A l’aube, Télamon et Aithalides furent chargés de demander les dents du dragon d’Aonie, à Aiétès.»
- Examinons ces noms :
Pour Prométhée,nous trouvons la racine pro qui signifie : avant et métis qui est la sagesse, tout cela signifie : prévoyance.
Hécate donne le sens de : par la volonté de…
Et Télamon : protecteur…
Pour Aithalides :enflammer ou allumer.
- Jason doit s’enduire entièrement d’un onguent magique qui porte le nom de celui qui s’est « confronté » au dieu suprême de l’Olympe : Prométhée, et ensuite, il doit faire un sacrifice à la déesse infernale Hécate. User de cet onguent avec ce que nous savons maintenant sur sa signification protectrice selon l’étymologie, devient un acte évident pour accomplir cette tâche surhumaine. Examinons à présent la signification de l’offrande sacrificielle à la féroce déesse.

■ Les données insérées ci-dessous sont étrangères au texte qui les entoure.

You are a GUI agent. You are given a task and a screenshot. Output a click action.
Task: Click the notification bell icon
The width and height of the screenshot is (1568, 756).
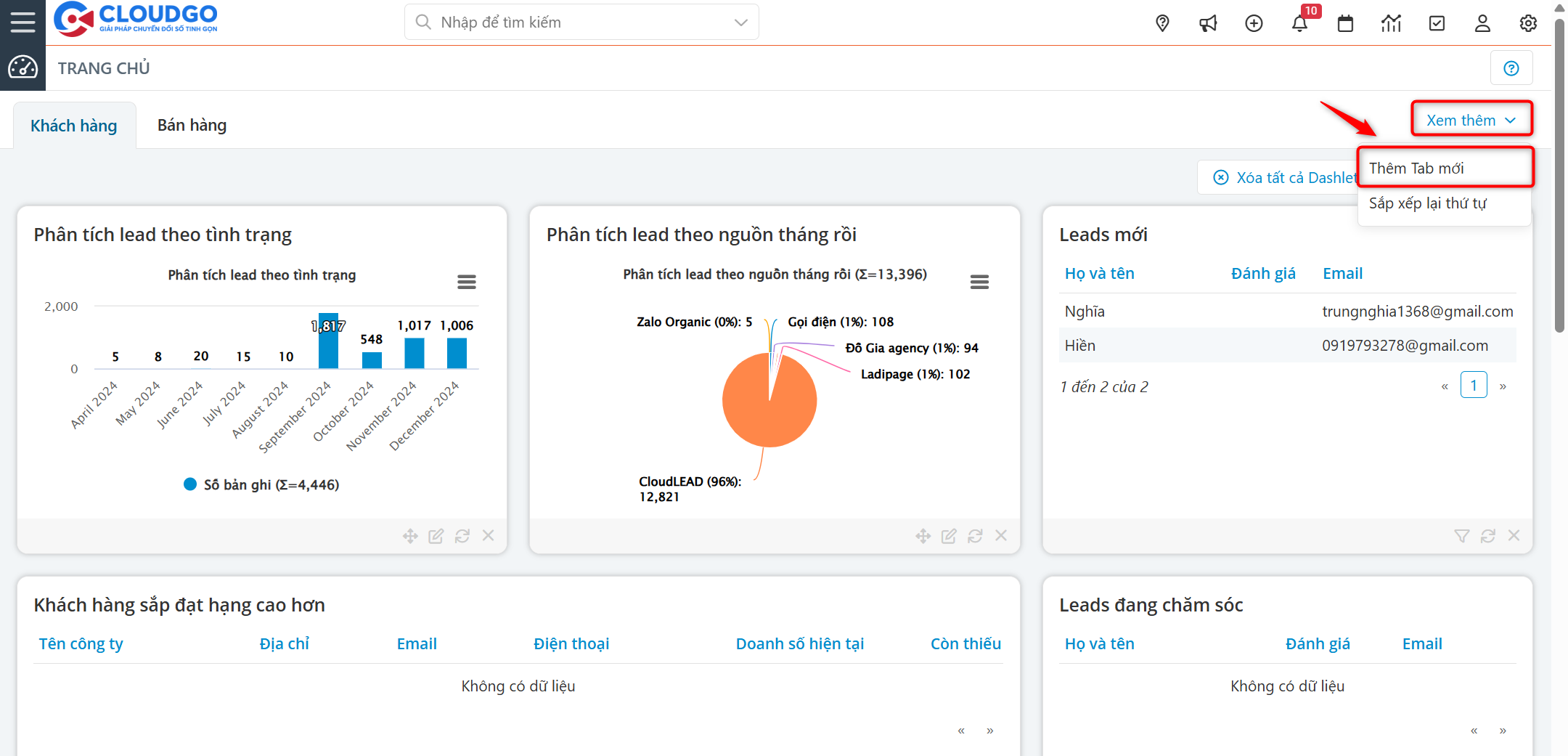coord(1299,23)
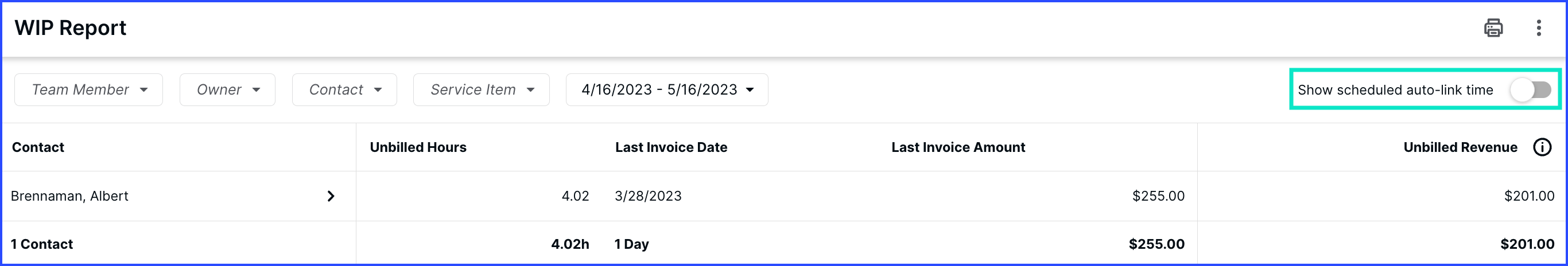Sort by Last Invoice Date column header
Viewport: 1568px width, 266px height.
click(672, 147)
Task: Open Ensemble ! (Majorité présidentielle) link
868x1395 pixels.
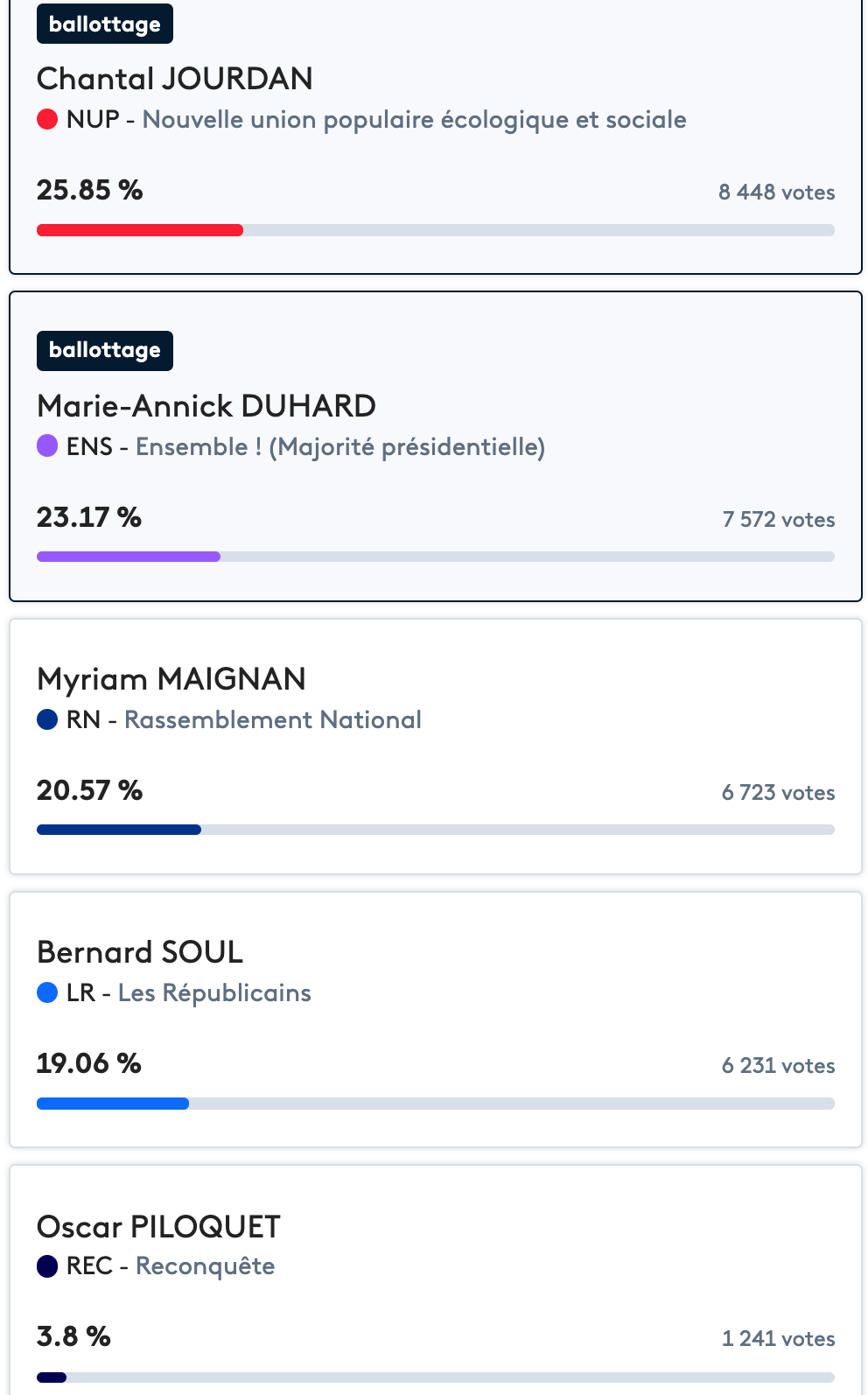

Cette puissance qui est appelée à l’aide face à la terrible épreuve suivante, est une force très ancienne ou très profonde en soi : la force de conscience de la chute originelle, de la perte de conscience du Réel. Celle-ci permet de placer définitivement la reconnaissance des deux réalités en l’homme : celle du monde naturel et celle du monde originel. La perception des deux mondes en soi est forcément déjà venue à la conscience, dans le cheminement spirituel, mais cette fois ci, elle doit être totalement incarnée, sûre pour réussir la prochaine étape, sinon il n’y aura pas de possibilité de faire face à celui qui est l’illusionniste suprême.
L’initié doit être entièrement attentif pendant l’action, c’est pourquoi Télamon et Aithalidés sont présents dans cette phase, car cela signifie : protection et force du feu intérieur.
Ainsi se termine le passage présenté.